I don't think this is true. The relevant pieces of languages are, as far as I 
can tell:

Section 7.1.4:
"This field MUST be present and true for authorizations created as a result of 
a newOrder request containing a DNS identifier with a value that was a wildcard 
domain name.  For other authorizations, it MUST be absent."
"Wildcard domain names (with "*" as the first label) MUST NOT be included in 
authorization objects.  If an authorization object conveys authorization for 
the base domain of a newOrder DNS identifier containing a wildcard domain name, 
then the optional authorizations "wildcard" field MUST be present with a value 
of true."

So an Authorization object can only have the "wildcard" field set if it was 
created as the result of a newOrder request for a wildcard domain name, and the 
"wildcard" field must be set if the Authorization object conveys authorization 
for the base domain of a wildcard domain name.

This says nothing about whether or not that Authorization object also conveys 
authorization for other things (such as all subdomains of that base domain), 
and says nothing about whether or not that Authorization object can be re-used 
for orders other than the one that created it.

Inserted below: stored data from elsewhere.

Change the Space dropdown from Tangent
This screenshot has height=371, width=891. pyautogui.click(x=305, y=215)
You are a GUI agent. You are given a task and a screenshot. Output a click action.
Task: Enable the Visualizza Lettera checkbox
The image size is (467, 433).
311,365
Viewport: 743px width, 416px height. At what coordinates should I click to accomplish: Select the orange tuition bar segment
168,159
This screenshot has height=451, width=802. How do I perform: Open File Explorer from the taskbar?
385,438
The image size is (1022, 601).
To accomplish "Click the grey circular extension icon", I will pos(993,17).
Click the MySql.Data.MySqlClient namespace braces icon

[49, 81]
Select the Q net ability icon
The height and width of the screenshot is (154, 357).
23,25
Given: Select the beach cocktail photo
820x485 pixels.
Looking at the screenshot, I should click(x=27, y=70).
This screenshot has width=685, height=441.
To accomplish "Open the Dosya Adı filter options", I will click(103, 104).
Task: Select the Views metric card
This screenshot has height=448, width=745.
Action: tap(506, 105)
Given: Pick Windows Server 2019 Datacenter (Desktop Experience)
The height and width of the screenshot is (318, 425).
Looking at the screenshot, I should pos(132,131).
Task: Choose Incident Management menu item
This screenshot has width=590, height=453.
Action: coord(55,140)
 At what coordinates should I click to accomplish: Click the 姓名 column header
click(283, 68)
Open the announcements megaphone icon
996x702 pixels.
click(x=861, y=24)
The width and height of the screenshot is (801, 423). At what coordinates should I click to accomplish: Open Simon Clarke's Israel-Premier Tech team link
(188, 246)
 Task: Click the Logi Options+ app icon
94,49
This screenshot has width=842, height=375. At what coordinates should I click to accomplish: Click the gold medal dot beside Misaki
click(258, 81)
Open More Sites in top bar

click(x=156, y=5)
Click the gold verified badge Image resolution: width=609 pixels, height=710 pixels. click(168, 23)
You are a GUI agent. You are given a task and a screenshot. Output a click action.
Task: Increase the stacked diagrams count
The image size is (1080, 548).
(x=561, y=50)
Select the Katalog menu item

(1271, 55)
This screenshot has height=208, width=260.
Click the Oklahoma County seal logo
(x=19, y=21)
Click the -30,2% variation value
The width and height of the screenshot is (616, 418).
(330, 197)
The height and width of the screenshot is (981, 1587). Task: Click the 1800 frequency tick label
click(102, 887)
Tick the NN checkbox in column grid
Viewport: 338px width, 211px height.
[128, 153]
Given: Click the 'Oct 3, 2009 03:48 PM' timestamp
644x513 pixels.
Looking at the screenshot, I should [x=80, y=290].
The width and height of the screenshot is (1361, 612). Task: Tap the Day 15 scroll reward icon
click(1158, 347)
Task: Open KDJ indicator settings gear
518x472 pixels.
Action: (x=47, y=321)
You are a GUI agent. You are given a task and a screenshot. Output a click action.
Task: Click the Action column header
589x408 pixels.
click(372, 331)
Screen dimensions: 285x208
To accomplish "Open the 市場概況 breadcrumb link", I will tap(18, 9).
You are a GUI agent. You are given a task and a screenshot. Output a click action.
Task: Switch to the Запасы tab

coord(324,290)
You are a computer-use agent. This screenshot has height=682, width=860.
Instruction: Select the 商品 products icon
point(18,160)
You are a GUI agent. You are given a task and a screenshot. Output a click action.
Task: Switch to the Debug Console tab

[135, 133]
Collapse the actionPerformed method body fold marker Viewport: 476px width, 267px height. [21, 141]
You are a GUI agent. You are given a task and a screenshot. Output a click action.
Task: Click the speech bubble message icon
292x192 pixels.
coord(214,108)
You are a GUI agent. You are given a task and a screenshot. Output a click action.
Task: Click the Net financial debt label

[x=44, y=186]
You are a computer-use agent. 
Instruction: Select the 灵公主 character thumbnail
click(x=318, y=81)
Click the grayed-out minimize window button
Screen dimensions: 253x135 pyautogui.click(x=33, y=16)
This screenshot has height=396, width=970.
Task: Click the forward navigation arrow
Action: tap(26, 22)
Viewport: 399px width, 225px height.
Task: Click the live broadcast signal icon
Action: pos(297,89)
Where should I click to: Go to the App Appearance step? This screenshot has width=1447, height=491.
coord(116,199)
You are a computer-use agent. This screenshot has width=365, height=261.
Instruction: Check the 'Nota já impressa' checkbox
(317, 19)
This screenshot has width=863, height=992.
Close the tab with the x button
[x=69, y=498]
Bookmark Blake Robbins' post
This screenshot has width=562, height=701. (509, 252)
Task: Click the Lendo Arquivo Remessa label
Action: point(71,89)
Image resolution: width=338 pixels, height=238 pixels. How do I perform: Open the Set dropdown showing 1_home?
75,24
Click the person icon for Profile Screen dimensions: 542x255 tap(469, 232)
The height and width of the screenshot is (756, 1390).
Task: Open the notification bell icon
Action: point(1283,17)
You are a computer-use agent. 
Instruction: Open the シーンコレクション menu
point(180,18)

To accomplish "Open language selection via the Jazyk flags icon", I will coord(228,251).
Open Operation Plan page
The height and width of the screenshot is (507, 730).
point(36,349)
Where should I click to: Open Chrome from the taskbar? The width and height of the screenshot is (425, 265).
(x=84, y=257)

[ofriel] On rereading, I believe your interpretation is correct, and ACME 
handling of wildcards is not that restrictive, although the text does not make 
it implicit, its implicit and a bit ambiguous. This is similar to some of the 
reasoning behind this draft in the first, as we have clarified that ‘ACME does 
not mandate that the "identifier" in a newOrder request  matches the 
"identifier" in "authorization" objects’

The summary for what this draft is trying to accomplish is:

- explicitly handle and differentiate between authorizations for identifiers in 
subordinate domain name spaces vs. wildcard certs
- clarify how subordinate domain name spaces works for pre-authorization (which 
is not currently allowed for wildcards)
- I am good with dropping the proposed specification of the top level domain 
name space that a client controls when sending in a newOrder request for a 
subordinate identifier, as I believe that the pre-authz flow is the really 
useful one.

Its probably also a good idea to clarify the wildcard behaviour, as its not 
entirely clear. Implementor have to define behaviour based on what is not 
stated vs. what is explicitly stated.